Dandruff weakens the roots, and consequently hair starts falling off. Dandruff sticks on to the skin of the scalp in a cake form and blocks free flow of air to the roots. As a result, hair becomes weak at the roots and loosen their hold.

Dandruff Formation: A Scientific Explanation
The outermost layer of skin, the epidermis, acts as a protective shield for the more sensitive tissue lying under it. The epidermis is made up of layers of hardened dead cells about 20 to 40 cells thick and fulfills the same protective function on the scalp as on all skin that covers our body.

After a new cell is born at the inside of the epidermis, it hardens and dies and moves to the outer most layer. The dead cells on top are constantly being worn or scraped off, but they are so tiny that we don't notice them. Usually, this process takes about 28 days for a cell to move from the bottom layer to the epidermis to be shed at the skin's surface.

But if you have dandruff, cell regeneration works slightly different. The cell growth in a dandruff scalp is disorderly and often the life cycle of the cell is not completed before it leaves the scalp. Normally, a discarded cell flake is only a few layers thick, whereas in the dandruff scalp, the disorderly cell growth keeps cells from separating as easily, plus the sebum (hair oil) secretions seem to be stickier and act to bind the cells into large scales 20 to 40 layers thick.
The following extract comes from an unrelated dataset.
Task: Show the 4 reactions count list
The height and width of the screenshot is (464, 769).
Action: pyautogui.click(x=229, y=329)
The cluster of dead cells which make up a dandruff scale are large enough to be visible unlike the far greater number of normal cells which are discarded daily and go unnoticed.
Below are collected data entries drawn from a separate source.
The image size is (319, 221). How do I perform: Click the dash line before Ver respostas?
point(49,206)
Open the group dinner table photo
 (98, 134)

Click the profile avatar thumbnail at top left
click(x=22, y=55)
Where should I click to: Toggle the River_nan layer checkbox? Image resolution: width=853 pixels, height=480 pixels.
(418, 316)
Do you know why you get dandruff?
Studies indicate that 50% of adults are affected by dandruff at some time or the other in their lives. More often than not, it is the result of a disturbance in the body's metabolic process. Your scalp, like the rest of your skin, is constantly renewing and shedding itself. Old cells die out and give way to new ones. And when the natural balance in the metabolic process is upset, the new cells form faster than the old cells can be shed off. These then accumulate on the scalp in the form of flakes. The metabolic process can be disturbed by
  • Drugs
  • The onset of puberty
  • Emotional stress and strain
  • Sudden changes in the climate or your diet.
  • It is also believed that dandruff is caused by a fungal infection of the scalp.
Do you really have dandruff?
Before you start treating your hair for dandruff, make sure you really have dandruff. Sometimes a flaky scalp may be caused by too much sun, or excessive use of hair dryers. It can also be caused by the use of soaps on the hair, or harsh shampoos which do not wash out easily. But if you use a gentle shampoo plus conditioner , you need not worry. Avoid following certain home remedies , taking them up too much, cos that does more harm than good.
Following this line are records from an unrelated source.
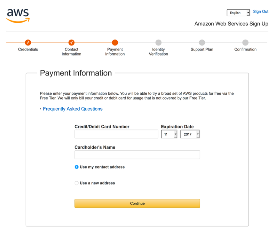This screenshot has height=230, width=275.
Task: Select the Use a new address option
Action: point(77,183)
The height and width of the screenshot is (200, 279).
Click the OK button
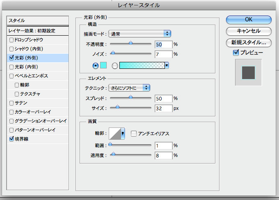coord(248,19)
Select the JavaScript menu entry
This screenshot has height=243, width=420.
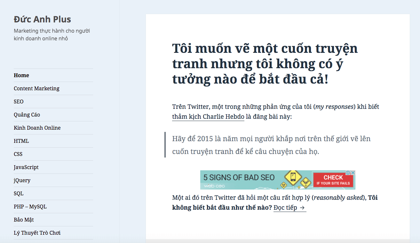pyautogui.click(x=26, y=167)
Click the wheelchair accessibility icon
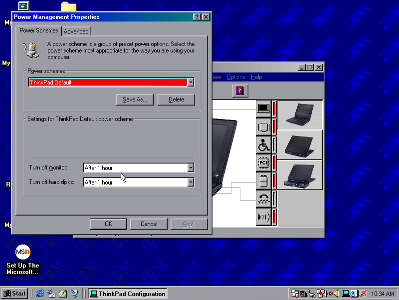 [263, 145]
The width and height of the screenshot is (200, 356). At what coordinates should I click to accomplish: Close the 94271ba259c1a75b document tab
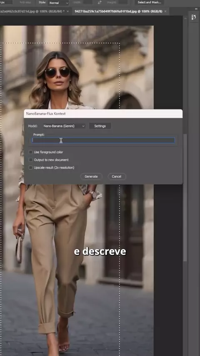click(165, 11)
Your comb/brush and dandruff
Never use the brush or comb of the person suffering from dandruff as it is dangerous and contagious. Likewise, make sure that you wash your comb/brush after every shampoo if you have dandruff yourself! Many medicines, medicated soaps and shampoos are available to counter dandruff, but the most effective is cleanliness of hair. Brush your hair thrice a day and shampoo at least once a week. While washing your hair, take care the water does not trickle down your face. There are chances that you may get pimples.

Mixed Condition Hair And Dandruff
If your scalp feels oil, but your hair feels dry then you have mixed condition hair. The bad news is that Dandruff is a common occurrence with this type of hair. The sebum that is secreted is soaked up by the dandruff flakes which clog the follicle.This prevents the flow of the oil along the hair shaft and causes it to dry out. And voila you have tiny, white flakes floating your scalp that are dandruff!